-- EXERCISE INSTRUCTIONS --
All of the data below should be returned exactly.

-- DATASET EXTRACT --
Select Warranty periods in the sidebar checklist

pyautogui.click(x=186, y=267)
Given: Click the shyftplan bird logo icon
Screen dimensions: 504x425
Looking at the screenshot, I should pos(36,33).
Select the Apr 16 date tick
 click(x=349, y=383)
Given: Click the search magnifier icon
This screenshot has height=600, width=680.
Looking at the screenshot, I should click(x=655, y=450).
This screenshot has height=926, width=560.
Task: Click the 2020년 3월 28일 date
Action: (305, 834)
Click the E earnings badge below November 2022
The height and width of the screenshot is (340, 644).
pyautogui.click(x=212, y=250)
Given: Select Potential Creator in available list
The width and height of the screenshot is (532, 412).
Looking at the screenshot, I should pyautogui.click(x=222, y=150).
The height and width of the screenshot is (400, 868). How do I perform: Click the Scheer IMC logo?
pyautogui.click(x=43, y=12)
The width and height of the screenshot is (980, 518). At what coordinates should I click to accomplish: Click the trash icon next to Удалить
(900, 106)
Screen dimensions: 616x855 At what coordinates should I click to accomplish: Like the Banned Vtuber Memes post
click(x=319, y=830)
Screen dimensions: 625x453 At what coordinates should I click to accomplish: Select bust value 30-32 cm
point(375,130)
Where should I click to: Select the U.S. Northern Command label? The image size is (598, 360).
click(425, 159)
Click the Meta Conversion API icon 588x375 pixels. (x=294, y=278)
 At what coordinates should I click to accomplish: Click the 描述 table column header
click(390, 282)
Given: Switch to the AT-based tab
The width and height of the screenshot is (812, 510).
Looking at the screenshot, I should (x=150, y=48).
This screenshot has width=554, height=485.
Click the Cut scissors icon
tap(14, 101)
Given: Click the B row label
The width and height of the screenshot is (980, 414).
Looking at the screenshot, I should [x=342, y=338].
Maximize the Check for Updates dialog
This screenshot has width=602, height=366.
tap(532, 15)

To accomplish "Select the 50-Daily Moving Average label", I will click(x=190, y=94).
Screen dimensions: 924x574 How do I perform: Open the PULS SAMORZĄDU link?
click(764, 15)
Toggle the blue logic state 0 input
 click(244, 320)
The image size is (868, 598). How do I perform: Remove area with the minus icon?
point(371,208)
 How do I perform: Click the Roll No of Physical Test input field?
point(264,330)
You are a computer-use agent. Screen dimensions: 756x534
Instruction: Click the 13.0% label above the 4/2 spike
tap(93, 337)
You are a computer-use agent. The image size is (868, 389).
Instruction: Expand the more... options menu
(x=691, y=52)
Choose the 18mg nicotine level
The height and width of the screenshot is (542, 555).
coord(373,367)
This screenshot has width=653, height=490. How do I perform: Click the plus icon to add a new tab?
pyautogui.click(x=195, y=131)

-- TASK RESULT --
Select Warranty periods in the sidebar checklist

pyautogui.click(x=186, y=267)
Given: Click the shyftplan bird logo icon
Screen dimensions: 504x425
Looking at the screenshot, I should pos(36,33).
Select the Apr 16 date tick
 click(x=349, y=383)
Given: Click the search magnifier icon
This screenshot has height=600, width=680.
Looking at the screenshot, I should click(x=655, y=450).
This screenshot has height=926, width=560.
Task: Click the 2020년 3월 28일 date
Action: (305, 834)
Click the E earnings badge below November 2022
The height and width of the screenshot is (340, 644).
pyautogui.click(x=212, y=250)
Given: Select Potential Creator in available list
The width and height of the screenshot is (532, 412).
Looking at the screenshot, I should pyautogui.click(x=222, y=150).
The height and width of the screenshot is (400, 868). How do I perform: Click the Scheer IMC logo?
pyautogui.click(x=43, y=12)
The width and height of the screenshot is (980, 518). At what coordinates should I click to accomplish: Click the trash icon next to Удалить
(900, 106)
Screen dimensions: 616x855 At what coordinates should I click to accomplish: Like the Banned Vtuber Memes post
click(x=319, y=830)
Screen dimensions: 625x453 At what coordinates should I click to accomplish: Select bust value 30-32 cm
point(375,130)
Where should I click to: Select the U.S. Northern Command label? The image size is (598, 360).
click(425, 159)
Click the Meta Conversion API icon 588x375 pixels. (x=294, y=278)
 At what coordinates should I click to accomplish: Click the 描述 table column header
click(390, 282)
Given: Switch to the AT-based tab
The width and height of the screenshot is (812, 510).
Looking at the screenshot, I should (x=150, y=48).
This screenshot has width=554, height=485.
Click the Cut scissors icon
tap(14, 101)
Given: Click the B row label
The width and height of the screenshot is (980, 414).
Looking at the screenshot, I should [x=342, y=338].
Maximize the Check for Updates dialog
This screenshot has width=602, height=366.
tap(532, 15)

To accomplish "Select the 50-Daily Moving Average label", I will click(x=190, y=94).
Screen dimensions: 924x574 How do I perform: Open the PULS SAMORZĄDU link?
click(764, 15)
Toggle the blue logic state 0 input
 click(244, 320)
The image size is (868, 598). How do I perform: Remove area with the minus icon?
point(371,208)
 How do I perform: Click the Roll No of Physical Test input field?
point(264,330)
You are a computer-use agent. Screen dimensions: 756x534
Instruction: Click the 13.0% label above the 4/2 spike
tap(93, 337)
You are a computer-use agent. The image size is (868, 389).
Instruction: Expand the more... options menu
(x=691, y=52)
Choose the 18mg nicotine level
The height and width of the screenshot is (542, 555).
coord(373,367)
This screenshot has width=653, height=490. How do I perform: Click the plus icon to add a new tab?
pyautogui.click(x=195, y=131)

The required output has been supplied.